◆ **Material provided**
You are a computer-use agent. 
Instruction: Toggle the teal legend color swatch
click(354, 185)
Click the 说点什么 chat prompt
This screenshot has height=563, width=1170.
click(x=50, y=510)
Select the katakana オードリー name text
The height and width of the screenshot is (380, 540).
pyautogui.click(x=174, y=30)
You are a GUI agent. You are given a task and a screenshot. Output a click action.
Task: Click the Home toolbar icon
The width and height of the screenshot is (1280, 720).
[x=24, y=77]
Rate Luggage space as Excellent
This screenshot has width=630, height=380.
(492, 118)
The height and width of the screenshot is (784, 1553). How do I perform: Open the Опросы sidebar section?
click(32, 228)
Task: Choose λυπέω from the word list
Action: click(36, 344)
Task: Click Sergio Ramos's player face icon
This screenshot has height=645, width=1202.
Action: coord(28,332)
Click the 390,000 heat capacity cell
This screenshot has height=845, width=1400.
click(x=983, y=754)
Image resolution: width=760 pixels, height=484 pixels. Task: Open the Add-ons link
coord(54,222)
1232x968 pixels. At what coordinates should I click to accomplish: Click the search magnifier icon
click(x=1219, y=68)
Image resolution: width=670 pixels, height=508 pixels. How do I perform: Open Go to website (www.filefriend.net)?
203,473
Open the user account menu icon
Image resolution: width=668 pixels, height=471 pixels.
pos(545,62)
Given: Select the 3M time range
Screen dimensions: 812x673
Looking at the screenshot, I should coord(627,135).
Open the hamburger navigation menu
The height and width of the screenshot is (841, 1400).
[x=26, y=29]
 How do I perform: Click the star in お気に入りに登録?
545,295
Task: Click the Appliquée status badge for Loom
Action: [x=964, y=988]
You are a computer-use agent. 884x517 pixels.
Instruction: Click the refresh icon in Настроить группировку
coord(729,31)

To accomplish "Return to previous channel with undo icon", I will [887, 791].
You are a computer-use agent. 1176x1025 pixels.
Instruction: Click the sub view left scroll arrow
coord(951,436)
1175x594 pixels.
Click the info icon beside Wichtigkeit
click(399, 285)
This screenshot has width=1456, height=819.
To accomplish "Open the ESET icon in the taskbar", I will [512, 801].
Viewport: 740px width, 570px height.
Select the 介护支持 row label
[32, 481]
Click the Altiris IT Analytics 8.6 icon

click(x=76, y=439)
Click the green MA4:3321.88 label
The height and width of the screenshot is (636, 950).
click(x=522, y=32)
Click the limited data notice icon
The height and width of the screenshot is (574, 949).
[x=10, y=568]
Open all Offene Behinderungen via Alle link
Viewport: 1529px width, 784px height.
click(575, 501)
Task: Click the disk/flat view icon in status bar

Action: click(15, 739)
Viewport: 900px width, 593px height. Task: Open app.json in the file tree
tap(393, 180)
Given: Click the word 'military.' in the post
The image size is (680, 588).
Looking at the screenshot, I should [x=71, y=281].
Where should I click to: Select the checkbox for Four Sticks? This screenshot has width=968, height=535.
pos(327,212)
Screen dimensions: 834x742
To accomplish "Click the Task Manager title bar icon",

◆ **Stated task**
Could you output all of the data above verbatim, every line from first to last, with nothing changed?

◆ **Result of the task**
You are a computer-use agent. 
Instruction: Toggle the teal legend color swatch
click(354, 185)
Click the 说点什么 chat prompt
This screenshot has height=563, width=1170.
click(x=50, y=510)
Select the katakana オードリー name text
The height and width of the screenshot is (380, 540).
pyautogui.click(x=174, y=30)
You are a GUI agent. You are given a task and a screenshot. Output a click action.
Task: Click the Home toolbar icon
The width and height of the screenshot is (1280, 720).
[x=24, y=77]
Rate Luggage space as Excellent
This screenshot has width=630, height=380.
(492, 118)
The height and width of the screenshot is (784, 1553). How do I perform: Open the Опросы sidebar section?
click(32, 228)
Task: Choose λυπέω from the word list
Action: click(36, 344)
Task: Click Sergio Ramos's player face icon
This screenshot has height=645, width=1202.
Action: coord(28,332)
Click the 390,000 heat capacity cell
This screenshot has height=845, width=1400.
click(x=983, y=754)
Image resolution: width=760 pixels, height=484 pixels. Task: Open the Add-ons link
coord(54,222)
1232x968 pixels. At what coordinates should I click to accomplish: Click the search magnifier icon
click(x=1219, y=68)
Image resolution: width=670 pixels, height=508 pixels. How do I perform: Open Go to website (www.filefriend.net)?
203,473
Open the user account menu icon
Image resolution: width=668 pixels, height=471 pixels.
pos(545,62)
Given: Select the 3M time range
Screen dimensions: 812x673
Looking at the screenshot, I should coord(627,135).
Open the hamburger navigation menu
The height and width of the screenshot is (841, 1400).
[x=26, y=29]
 How do I perform: Click the star in お気に入りに登録?
545,295
Task: Click the Appliquée status badge for Loom
Action: [x=964, y=988]
You are a computer-use agent. 884x517 pixels.
Instruction: Click the refresh icon in Настроить группировку
coord(729,31)

To accomplish "Return to previous channel with undo icon", I will [887, 791].
You are a computer-use agent. 1176x1025 pixels.
Instruction: Click the sub view left scroll arrow
coord(951,436)
1175x594 pixels.
Click the info icon beside Wichtigkeit
click(399, 285)
This screenshot has width=1456, height=819.
To accomplish "Open the ESET icon in the taskbar", I will [512, 801].
Viewport: 740px width, 570px height.
Select the 介护支持 row label
[32, 481]
Click the Altiris IT Analytics 8.6 icon

click(x=76, y=439)
Click the green MA4:3321.88 label
The height and width of the screenshot is (636, 950).
click(x=522, y=32)
Click the limited data notice icon
The height and width of the screenshot is (574, 949).
[x=10, y=568]
Open all Offene Behinderungen via Alle link
Viewport: 1529px width, 784px height.
click(575, 501)
Task: Click the disk/flat view icon in status bar

Action: click(15, 739)
Viewport: 900px width, 593px height. Task: Open app.json in the file tree
tap(393, 180)
Given: Click the word 'military.' in the post
The image size is (680, 588).
Looking at the screenshot, I should [x=71, y=281].
Where should I click to: Select the checkbox for Four Sticks? This screenshot has width=968, height=535.
pos(327,212)
Screen dimensions: 834x742
To accomplish "Click the Task Manager title bar icon",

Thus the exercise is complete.